日本選手のメダルラッシュが続くリオデジャネイロ五輪。努力を重ね、世界で活躍する選手たちは子供時代、どんな育てられ方をしたのか―。読売新聞が106人のオリンピアンの親たちに、子育てで心がけたことなどを聞き取り調査した結果、目立った意見は「自主性を尊重し、褒めてやる気を起こさせる」だった。

その記事は、三つの小見出しによる記事と、各選手の親のコメントから構成されています。

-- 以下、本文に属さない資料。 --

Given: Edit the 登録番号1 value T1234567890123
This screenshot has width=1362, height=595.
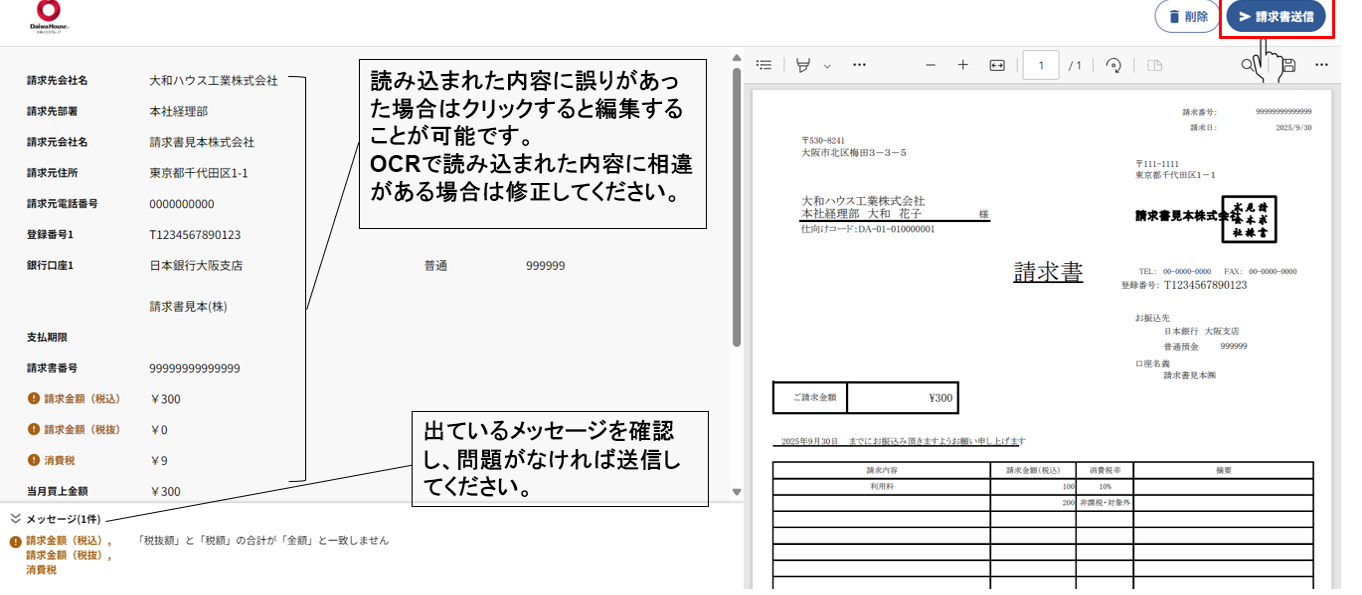Looking at the screenshot, I should point(195,235).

一つ目の小見出しは、「心がけたこと」で、家庭教育で心がけたことについては、「やりたいことをやらせる」「嫌々させず、自主性に任せる」など、子供の気持ちを尊重するという意見が36人で目立った、としています。競泳の江原騎士(ないと)選手の母・洋美さんは、「あいさつの徹底。幼稚園の頃、コーチに教わったことを家で反復練習させた」とのこと。園児たちに「あいさつ」を呼びかけている私としては、まさに我が意を得たり、という思いになったことは言うまでもありません。面白く思ったのが、「背を伸ばすため」という記述です。バドミントンの奥原希望(のぞみ)選手の父・圭永さんは「背を伸ばすため、午後10時には就寝させた」と述べ、競泳の小関也朱篤選手の父・勝さん、母・琴さんは「背が伸びるように牛乳を欠かさず飲ませ、帰省時には好物の卵焼きなどをたくさん食べさせた」とありました。

二番目は、「避けたこと」で、あえてしなかったことでは、「強制しない」「親の考えを押しつけない」などの意見が36人と最多で、子供の気持ちを尊重する傾向がこの質問でも見て取れた、としています。卓球の丹羽孝希選手の母・美加さんは、「夫婦で叱ってプレッシャーをかけたり、しつこく追いつめたりせず、逃げ道を残すように心がけた」とあり、体操の白井健三選手の父・勝晃さんは、「勝てなかった大会の賞状はリビングに貼らず、過大な期待をかけなかった」とのことです。

三番目が、「やる気アップ法」で、やる気を起こさせる方法については、「褒める」15人、「応援する」7人、「目標を作る」5人などさまざまだった、としています。マラソンの福士加代子選手の父・正幸さんは、「本人の意見を尊重し、自分で決めたことに対して細かいことを言わなかった」、アーチェリーの古川高晴選手の父・勝也さんは 「本人が興味を持ってやりたくなるように、“こうしたら楽しいよ”など、前向きな言葉をかけた」そうです。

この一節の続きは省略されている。